- Page extract
CTA deployment meeting

Europe/Zurich
31/S-023 (CERN)

31/S-023

CERN

22
Show room on map
Michael Davis (CERN)

Versioning

Cédric expects to finish the schema validation tool by end of next week.

Actions

  • Cédric: update ticket for cta-admin version command

 

Website

Melissa Loyse Perrey (IR-ECO-DVS) will come back to us with some ideas for the logo.

Actions

  • Julien: move operator monitoring links from CTA website to operator docs website
  • Michael: update CTA front page once we have (a) the logo and (b) managment monitoring in place

 

Monitoring

The management monitoring must be in place before we go to production. Other operations monitoring: we have the essentials, more monitoring can be added later according to demand/use cases.

Management monitoring consists of 2 plots:

  • Volume sent to tape with data in Grafana / InfluxDB both for CASTOR and CTA.

  • Data in CASTOR. This shows the amount of ‘live’ (undeleted) data in CASTOR, extracted from the Castor NS. An equivalent plot needs to be created for CTA (extracting information from the CTA catalogue), and as above, we also need an overview plot with the sum of CASTOR + CTA data.

- Set exercise 1
Return the stretch of the CTA meeting notes from "Cédric expects to" through "for the logo.".
- Set exercise 2
According to the CTA meeting notes, who will come back with some ideas for the logo?
- Set exercise 3
Name every person who is assigned an action point in the CTA meeting notes.
The items placed after the CTA meeting notes are not needed for any task.

- Data records
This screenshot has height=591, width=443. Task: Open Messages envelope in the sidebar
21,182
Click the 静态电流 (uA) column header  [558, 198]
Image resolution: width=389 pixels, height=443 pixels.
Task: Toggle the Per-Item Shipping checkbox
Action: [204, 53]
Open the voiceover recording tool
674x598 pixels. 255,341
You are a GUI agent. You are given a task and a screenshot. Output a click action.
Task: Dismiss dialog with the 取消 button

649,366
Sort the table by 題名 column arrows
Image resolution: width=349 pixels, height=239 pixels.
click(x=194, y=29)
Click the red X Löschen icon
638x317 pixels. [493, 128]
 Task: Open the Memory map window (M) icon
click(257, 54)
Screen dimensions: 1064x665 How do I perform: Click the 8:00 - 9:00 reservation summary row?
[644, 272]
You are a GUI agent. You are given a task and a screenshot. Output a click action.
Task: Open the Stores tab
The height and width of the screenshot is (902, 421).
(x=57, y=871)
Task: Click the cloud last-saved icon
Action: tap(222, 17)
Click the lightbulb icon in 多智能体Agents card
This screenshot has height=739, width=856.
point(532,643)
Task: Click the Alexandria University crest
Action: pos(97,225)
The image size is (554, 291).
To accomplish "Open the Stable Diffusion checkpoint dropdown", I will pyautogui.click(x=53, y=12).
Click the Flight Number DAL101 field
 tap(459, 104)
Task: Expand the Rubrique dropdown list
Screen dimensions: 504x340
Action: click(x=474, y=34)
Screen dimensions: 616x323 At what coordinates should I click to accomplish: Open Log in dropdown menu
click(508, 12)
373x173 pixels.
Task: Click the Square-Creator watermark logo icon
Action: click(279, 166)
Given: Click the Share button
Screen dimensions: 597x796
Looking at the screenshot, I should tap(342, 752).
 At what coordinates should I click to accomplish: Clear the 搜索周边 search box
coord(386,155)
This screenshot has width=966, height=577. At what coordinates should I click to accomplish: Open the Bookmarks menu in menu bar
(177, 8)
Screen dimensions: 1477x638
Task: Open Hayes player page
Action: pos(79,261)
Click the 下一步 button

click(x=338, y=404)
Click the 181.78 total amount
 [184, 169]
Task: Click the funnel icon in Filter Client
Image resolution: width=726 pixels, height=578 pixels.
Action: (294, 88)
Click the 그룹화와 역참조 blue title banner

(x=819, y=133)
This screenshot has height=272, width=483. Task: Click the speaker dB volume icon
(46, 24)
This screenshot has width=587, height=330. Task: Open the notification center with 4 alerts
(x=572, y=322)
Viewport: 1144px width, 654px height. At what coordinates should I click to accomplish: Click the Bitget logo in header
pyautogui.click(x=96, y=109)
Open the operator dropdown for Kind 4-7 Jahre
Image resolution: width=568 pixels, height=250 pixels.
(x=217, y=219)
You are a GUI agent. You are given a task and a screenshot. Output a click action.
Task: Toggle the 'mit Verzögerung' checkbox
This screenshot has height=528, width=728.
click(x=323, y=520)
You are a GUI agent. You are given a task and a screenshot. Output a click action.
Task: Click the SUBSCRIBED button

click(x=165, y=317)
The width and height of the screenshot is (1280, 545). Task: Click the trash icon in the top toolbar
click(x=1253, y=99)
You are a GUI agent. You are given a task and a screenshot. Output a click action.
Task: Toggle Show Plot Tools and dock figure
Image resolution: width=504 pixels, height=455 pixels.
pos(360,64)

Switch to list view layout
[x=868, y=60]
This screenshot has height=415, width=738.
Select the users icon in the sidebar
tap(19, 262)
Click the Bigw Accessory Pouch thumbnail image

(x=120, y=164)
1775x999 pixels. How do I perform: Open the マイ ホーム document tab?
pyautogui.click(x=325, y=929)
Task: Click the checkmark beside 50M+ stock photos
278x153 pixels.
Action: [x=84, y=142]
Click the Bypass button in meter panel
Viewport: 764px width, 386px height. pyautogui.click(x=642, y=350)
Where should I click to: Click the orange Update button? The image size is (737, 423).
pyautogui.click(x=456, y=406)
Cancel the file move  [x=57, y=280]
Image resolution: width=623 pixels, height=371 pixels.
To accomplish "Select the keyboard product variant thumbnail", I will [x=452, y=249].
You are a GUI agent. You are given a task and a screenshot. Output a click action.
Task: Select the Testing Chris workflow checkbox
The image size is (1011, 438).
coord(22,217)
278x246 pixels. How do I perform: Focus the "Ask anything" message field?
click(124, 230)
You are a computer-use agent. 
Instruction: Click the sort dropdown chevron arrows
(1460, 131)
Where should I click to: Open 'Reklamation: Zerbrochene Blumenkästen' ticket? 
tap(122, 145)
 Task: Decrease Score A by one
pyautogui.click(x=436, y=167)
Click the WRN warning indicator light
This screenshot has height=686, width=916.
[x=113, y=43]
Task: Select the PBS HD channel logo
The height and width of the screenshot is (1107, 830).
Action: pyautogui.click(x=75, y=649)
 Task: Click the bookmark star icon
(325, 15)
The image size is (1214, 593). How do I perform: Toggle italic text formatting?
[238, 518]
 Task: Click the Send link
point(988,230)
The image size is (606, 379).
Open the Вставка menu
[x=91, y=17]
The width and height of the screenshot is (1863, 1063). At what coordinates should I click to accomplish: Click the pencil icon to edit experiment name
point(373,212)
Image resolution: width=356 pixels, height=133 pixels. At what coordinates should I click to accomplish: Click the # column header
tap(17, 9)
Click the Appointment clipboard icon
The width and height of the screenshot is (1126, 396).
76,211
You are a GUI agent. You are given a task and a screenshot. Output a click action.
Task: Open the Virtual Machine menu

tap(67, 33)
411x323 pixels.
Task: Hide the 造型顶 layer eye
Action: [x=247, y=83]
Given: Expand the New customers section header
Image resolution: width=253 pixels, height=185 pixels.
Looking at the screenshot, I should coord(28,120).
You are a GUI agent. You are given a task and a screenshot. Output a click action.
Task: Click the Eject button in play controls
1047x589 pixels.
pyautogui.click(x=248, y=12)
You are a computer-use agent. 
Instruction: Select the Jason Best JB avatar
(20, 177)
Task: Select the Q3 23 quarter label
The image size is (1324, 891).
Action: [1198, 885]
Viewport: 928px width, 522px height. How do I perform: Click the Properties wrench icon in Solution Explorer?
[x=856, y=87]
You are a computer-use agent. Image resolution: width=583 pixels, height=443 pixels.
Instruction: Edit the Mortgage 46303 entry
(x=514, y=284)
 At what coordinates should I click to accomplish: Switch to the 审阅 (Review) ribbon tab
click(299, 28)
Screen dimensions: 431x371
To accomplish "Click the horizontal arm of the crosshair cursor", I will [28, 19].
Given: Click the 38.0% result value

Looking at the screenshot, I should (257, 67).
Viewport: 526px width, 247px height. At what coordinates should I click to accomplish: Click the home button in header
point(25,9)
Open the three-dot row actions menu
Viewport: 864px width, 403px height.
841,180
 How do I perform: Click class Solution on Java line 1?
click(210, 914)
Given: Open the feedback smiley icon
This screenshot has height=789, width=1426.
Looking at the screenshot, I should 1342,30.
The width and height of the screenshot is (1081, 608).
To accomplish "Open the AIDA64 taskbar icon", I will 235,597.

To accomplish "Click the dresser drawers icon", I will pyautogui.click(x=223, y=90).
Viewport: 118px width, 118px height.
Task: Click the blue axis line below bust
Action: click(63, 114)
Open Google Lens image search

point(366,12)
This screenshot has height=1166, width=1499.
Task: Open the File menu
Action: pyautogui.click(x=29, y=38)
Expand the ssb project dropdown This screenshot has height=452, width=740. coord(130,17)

- Finished answer 1
Cédric expects to finish the schema validation tool by end of next week.

Actions

  • Cédric: update ticket for cta-admin version command

 

Website

Melissa Loyse Perrey (IR-ECO-DVS) will come back to us with some ideas for the logo.

- Finished answer 2
Melissa Loyse Perrey (IR-ECO-DVS).

- Finished answer 3
Cédric, Julien, Michael